William Dawes was by this time escaping back toward Lexmgton. Sander son resumes:
They brought [Revere] within half a rod of me, and I heard him speak up with energy to them, “Gentlemen, you’ve missed of your aim!”
One said, rather hardly, “What of our aim?”
Revere replied, “I came out of Boston an hour after your loops had come out of Boston and landed at Lechmere’s Point; and if I had not known people had been sent out to give information to the country, and time enough to get fifty miles, I would have ventured one shot from you before I would have suffered you to have stopped me.”
Upon this, they went a little aside and conversed together. They then ordered me to untie my horse (which was tied to a little birch) and mount. They kept us in the middle of the road, and rode on each side of us. We went toward Lexington. They took all of us (Revere, Loring, and Brown, and myself). My horse not being swift, and they riding at considerable speed, one of the officers pressed my horse forward by striking him with his hanger.
When we had arrived within fifty or one hundred rods of the meeting-house, Loring … told them, “The bell’s a ringing, the town’s alarmed, and you’re all dead men!”
They then stopped—conferred together. One of them dismounted, and ordered me to dismount, and said to me, “I must do you an injury.” I asked what he was going to do to me now. He made no reply, but with his hanger cut my bridle and girth. …
The same was done to the horses belonging to Loring and Brown, and all three of the Lexington men were released. Revere was still m custody as the ride was resumed. A moment later, some gunfire was heard in the village—possibly an alarm volley by the assembling militia. The British stopped again, and Revere noted that they were now greatly concerned:
The major inquired of me how far it was to Gambridge, and if there were any other road. After some consultation, the major rode up to the sergeant and asked if his horse was tired. He answered him he was. … “Then,” said he, “take that man’s horse.” I dismounted, and the sergeant mounted my horse. …

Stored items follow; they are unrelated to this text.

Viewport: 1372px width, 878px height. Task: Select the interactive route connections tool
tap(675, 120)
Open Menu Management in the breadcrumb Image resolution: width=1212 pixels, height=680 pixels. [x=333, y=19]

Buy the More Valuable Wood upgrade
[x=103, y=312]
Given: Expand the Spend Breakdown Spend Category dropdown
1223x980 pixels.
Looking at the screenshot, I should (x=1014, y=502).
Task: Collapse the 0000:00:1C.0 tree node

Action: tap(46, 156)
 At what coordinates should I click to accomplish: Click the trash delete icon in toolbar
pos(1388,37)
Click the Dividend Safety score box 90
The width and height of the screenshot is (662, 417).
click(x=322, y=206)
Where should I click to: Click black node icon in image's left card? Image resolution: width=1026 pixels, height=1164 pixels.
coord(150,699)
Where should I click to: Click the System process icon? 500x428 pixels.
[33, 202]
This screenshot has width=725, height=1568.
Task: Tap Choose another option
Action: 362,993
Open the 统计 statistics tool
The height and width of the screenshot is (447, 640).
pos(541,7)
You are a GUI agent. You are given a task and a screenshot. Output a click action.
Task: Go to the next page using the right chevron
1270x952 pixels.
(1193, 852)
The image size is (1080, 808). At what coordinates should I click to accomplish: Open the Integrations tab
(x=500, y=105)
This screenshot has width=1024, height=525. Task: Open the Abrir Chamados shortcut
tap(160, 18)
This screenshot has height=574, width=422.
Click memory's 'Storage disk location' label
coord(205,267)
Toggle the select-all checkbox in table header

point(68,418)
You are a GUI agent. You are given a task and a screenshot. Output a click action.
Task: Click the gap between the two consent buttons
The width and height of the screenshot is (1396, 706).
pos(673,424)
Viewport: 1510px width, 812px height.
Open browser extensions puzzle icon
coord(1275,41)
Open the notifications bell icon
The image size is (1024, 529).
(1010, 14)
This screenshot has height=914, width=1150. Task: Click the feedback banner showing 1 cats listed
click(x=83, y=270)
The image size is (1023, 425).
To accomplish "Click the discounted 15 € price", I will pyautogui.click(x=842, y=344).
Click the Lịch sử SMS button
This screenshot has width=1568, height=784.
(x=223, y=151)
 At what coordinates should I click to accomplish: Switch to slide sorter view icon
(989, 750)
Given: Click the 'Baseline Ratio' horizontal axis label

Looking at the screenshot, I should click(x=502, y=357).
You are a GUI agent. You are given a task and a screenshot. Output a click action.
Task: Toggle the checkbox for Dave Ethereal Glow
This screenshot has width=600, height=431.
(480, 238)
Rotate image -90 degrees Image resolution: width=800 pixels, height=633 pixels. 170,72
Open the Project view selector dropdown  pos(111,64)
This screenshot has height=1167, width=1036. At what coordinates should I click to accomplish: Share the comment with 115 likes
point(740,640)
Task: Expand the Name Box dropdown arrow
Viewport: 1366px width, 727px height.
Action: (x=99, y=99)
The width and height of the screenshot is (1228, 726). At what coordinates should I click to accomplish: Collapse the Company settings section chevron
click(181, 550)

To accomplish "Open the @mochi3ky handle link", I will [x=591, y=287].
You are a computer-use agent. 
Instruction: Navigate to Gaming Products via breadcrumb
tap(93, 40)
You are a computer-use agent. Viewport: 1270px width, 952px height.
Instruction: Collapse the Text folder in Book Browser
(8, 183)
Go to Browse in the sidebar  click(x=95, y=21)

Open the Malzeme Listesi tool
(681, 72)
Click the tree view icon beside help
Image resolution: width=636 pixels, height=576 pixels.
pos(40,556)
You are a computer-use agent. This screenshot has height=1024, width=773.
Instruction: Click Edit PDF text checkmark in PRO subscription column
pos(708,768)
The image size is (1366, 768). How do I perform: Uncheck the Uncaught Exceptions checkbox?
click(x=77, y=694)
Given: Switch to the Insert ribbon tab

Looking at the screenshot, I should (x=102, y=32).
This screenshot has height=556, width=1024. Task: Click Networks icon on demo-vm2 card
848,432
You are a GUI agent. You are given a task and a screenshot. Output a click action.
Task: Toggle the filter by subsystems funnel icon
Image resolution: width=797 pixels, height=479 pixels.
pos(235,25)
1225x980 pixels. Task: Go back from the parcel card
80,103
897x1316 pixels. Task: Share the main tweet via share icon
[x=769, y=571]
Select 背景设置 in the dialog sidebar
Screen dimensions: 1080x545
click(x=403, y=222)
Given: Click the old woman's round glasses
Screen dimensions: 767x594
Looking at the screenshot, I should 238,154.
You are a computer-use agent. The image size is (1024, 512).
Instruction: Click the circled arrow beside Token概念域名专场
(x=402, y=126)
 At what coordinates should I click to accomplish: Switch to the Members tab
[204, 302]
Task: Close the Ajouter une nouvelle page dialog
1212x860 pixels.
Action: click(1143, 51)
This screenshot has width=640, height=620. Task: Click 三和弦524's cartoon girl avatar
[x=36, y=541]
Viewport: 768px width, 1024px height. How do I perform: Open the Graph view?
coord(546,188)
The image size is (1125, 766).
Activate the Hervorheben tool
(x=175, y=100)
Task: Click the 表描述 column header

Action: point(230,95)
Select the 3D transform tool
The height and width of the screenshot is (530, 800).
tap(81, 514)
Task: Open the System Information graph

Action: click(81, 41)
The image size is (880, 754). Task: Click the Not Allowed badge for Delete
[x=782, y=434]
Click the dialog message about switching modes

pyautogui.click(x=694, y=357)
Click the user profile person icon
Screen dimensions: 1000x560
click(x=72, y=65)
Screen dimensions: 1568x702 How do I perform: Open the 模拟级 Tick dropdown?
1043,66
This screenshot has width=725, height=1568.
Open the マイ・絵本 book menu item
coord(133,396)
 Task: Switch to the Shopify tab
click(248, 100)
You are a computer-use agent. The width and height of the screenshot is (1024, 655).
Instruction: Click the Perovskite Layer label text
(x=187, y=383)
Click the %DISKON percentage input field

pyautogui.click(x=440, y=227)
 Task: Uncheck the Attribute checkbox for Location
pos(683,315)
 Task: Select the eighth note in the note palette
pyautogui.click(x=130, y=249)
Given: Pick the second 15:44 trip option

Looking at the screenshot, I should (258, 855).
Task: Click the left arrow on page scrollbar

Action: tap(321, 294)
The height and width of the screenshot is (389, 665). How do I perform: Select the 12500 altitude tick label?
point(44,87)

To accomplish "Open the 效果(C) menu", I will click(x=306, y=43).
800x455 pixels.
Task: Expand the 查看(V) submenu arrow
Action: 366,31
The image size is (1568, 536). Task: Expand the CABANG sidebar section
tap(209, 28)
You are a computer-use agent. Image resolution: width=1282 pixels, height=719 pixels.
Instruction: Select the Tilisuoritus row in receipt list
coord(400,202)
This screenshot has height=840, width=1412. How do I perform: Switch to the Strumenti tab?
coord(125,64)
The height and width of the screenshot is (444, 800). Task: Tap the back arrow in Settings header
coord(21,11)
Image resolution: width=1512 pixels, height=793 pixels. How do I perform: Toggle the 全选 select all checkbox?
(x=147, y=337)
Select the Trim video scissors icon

The British rode off, leaving Revere standing on the moonlit road. He watched them go quickly past the meeting house and back toward Cambridge, seemingly intent on joining the main expedition. Then:
I went across the burying-ground and some pastures, and came to the Rev. Mr. Clark’s house, where I found Messrs. Hancock and Adams. I told them of my treatment, and they concluded to go from that house towards Woburn. I went with them. …
According to Orderly Sergeant Munroe, who provided the party’s military escort:
To [taking flight] Hancock consented with great reluctance. … I however conducted them to the north part of the town, and then returned. … I found Capt. Parker and his militia company paraded on the common, a little in the rear of the meeting-house. About that time, one of our messengers, who had been sent toward Cambridge to get information of the movement of the regulars, returned and reported that he could not learn that there were any troops on the road from Boston to Lexington, which raised some doubt as to their coming. …
Militiaman Ebenerer Munroe takes up the narrative:
The weather being rather chilly, after calling the roll, we were dismissed, but ordered to remain within call of the drum. The men generally went into the tavern adjoining the common. …
The last person sent [toward Cambridge] was Thaddeus Bowman, who returned between daylight and sunrise and informed Capt. Parker that the British troops were within a mile of the meeting-house. Capt. Parker immediately ordered the drum beat to arms. I was the first that followed the drum. I took my station on the right of our line, which was formed from six to ten rods back of the meeting-house, facing south.
About seventy of our company had assembled when the British troops appeared. Some of our men went into the meeting-house, where the town’s powder was kept. … When the regulars had arrived within eighty or one hundred rods, they, hearing our drum beat, halted, charged their guns, and doubled their ranks, and marched up at quick step.
Capt. Parker ordered his men to stand their ground, and not to molest the regulars unless they meddled with us.